Researchers are experiencing an innovative shift toward online distribution of their work, and metrics related to online scholarly influence are gaining importance. Our objectives were to determine which types of online activity are most prevalent in orthopaedics, to identify associated factors, and to explore a complementary approach to measuring overall scholarly influence using online activity and conventional citations.

Methods:

We performed a systematic review of randomized controlled trials of surgical or nonsurgical interventions in participants with, or at specific risk for, injuries and diseases of the musculoskeletal system. We collected data on online activity in social media, mainstream media, blogs, forums, and other sources from a commercial provider of alternative metric data for medical journals. We tested associations with use of negative binomial regression.

Results:

We identified 1,697 trials, published between 2011 and 2014, that had a total of 12,995 conventional citations and 15,068 online mentions.

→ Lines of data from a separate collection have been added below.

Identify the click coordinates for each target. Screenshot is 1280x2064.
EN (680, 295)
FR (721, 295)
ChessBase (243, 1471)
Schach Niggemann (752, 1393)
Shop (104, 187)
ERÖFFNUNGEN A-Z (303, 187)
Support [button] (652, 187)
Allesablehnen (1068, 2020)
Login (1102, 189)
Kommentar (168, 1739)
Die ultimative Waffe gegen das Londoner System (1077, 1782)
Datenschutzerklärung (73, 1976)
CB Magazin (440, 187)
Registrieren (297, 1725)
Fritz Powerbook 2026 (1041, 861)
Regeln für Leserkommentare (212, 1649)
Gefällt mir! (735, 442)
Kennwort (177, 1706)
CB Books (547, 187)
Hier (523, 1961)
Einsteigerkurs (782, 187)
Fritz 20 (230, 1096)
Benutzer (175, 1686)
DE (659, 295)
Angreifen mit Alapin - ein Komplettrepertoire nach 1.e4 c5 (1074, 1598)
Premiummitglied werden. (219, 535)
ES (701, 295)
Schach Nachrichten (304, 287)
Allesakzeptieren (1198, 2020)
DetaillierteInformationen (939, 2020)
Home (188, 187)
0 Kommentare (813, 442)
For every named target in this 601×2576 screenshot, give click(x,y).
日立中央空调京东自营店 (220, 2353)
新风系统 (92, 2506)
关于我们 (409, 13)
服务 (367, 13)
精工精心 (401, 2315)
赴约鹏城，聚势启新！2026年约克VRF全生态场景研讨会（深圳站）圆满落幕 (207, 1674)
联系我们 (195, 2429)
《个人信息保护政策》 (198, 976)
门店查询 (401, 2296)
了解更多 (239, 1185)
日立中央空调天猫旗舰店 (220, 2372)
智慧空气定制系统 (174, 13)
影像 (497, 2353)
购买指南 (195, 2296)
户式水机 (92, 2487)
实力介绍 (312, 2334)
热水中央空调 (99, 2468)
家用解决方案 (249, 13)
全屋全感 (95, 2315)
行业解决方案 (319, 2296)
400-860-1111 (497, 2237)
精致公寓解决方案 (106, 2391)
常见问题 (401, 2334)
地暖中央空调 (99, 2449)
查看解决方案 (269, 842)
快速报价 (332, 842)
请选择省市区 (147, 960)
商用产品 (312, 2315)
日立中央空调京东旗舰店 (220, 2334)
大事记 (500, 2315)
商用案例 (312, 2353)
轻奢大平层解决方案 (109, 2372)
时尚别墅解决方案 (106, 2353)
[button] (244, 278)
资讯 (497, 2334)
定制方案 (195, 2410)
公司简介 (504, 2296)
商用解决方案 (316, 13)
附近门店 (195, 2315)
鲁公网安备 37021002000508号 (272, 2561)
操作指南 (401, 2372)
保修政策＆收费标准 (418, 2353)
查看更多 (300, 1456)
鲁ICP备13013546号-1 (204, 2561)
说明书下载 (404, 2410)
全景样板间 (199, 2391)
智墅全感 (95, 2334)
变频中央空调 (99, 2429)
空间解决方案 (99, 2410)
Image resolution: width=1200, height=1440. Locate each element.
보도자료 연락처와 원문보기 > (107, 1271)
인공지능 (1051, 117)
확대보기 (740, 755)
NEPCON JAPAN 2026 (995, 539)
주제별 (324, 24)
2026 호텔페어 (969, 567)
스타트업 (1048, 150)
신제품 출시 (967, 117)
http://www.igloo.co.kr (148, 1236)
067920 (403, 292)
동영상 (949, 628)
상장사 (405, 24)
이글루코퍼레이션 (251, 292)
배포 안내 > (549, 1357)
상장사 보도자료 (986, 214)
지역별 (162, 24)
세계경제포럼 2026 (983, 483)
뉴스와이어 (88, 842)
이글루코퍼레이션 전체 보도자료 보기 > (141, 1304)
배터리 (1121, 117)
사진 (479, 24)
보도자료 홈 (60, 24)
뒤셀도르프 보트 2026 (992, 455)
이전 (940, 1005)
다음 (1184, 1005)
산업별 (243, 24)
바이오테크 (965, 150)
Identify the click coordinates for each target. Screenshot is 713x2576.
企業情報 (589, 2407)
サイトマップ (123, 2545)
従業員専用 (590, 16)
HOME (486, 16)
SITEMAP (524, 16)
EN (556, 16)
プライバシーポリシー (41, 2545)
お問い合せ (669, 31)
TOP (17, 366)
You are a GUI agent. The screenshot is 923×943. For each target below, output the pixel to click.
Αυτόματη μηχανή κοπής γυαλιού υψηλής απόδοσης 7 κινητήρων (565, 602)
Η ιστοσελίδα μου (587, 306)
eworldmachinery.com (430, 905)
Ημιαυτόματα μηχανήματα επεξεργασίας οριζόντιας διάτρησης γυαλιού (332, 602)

The median number of online mentions of each trial was 2 (interquartile range, 0 to 5). Twitter (82%) and Facebook (13%) mentions were the most prevalent types of online activity. Counts of online mentions correlated with conventional citations (r = 0.11, p < 0.01) but accumulated more rapidly. Higher total counts of online mentions were consistently associated with longer time since publication, higher journal impact factor, higher author h-index values, and less risk of bias (p < 0.01 for each). We found the best model fit for a complementary approach by weighting citations and online mentions equally.

Conclusions:

Online activity in orthopaedics is dominated by activity on Twitter and Facebook and is associated with increasing time since publication, journal impact factor, and author h-index values, and less risk of bias. Institutions, publishers, funding agencies, and clinicians may consider a complementary approach to measuring scholarly influence that weights online mentions and conventional citations equally.